> _Text under study_:
- Opening Delimiter -

At one time it seemed that highly-trained scientists who also required significant hands-on skill would be safe from robotization. But now these professions are also coming under threat from the advance of robotic technologies. What are these new technologies that can automate even professions with such a high degree of complexity? Evidence of what may befall highly-trained professionals can be seen in the example of embryology in the field of assisted reproduction.
New technologies in the assisted reproduction laboratory
The arrival of genomics linked to information technologies and the maturity of robotics and nanotechnology is what may ultimately put an end to this balance of forces that enables skilled and also hands-on work in the laboratory. To illustrate this idea, the embryologist is a good model of a someone performing a highly-skilled job that could disappear due to the emergence of new technologies. What are these technologies?
In the 1960s, Gordon Moore formulated the law to which he gave his name, which stated that the number of transistors per microprocessor doubles each year, while their cost is reduced by half every 18 months. This fact has been proven empirically, and has also spread as far as genetic sequencing with the Human Genome project: between 2005 and 2015 the cost of sequencing a genome fell from 10,000 dollars to only 1,000.
The cost of nanotechnologies in robotics has also fallen, so an old project dating from the 1990s such as the robotization of intracytoplasmic injection or ICSI (where the sperm are injected directly into the cytoplasm of the egg) is now feasible. Nor is it now merely science fiction to imagine –for example– the vitrification or automatic freezing of eggs to preserve fertility.

- Closing Delimiter -

> _Directions_:
[A] Reproduce the text on automating embryology, everything from "New technologies in" down to "to only 1,000.".
[B] List every year or decade mentioned in the text on automating embryology.

> _Given information_:
- Opening Delimiter -

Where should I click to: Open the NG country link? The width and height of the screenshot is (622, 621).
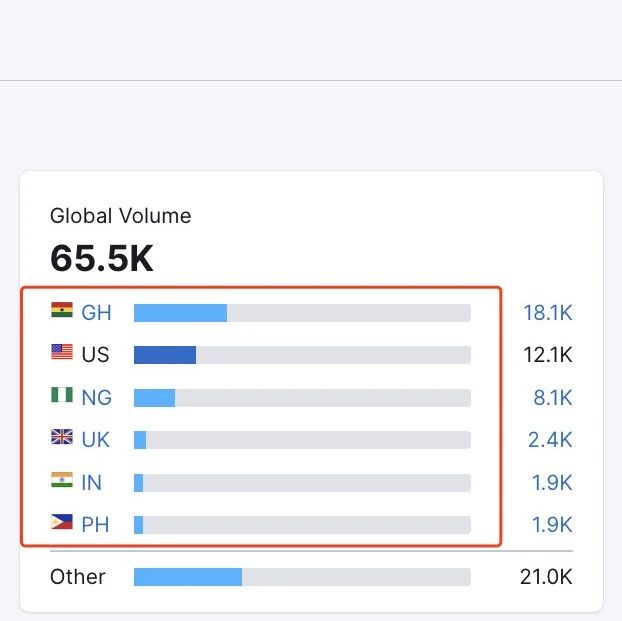(x=96, y=398)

- Closing Delimiter -

> _Solution set_:
[A]
New technologies in the assisted reproduction laboratory
The arrival of genomics linked to information technologies and the maturity of robotics and nanotechnology is what may ultimately put an end to this balance of forces that enables skilled and also hands-on work in the laboratory. To illustrate this idea, the embryologist is a good model of a someone performing a highly-skilled job that could disappear due to the emergence of new technologies. What are these technologies?
In the 1960s, Gordon Moore formulated the law to which he gave his name, which stated that the number of transistors per microprocessor doubles each year, while their cost is reduced by half every 18 months. This fact has been proven empirically, and has also spread as far as genetic sequencing with the Human Genome project: between 2005 and 2015 the cost of sequencing a genome fell from 10,000 dollars to only 1,000.

[B] 1960s, 1990s, 2005, 2015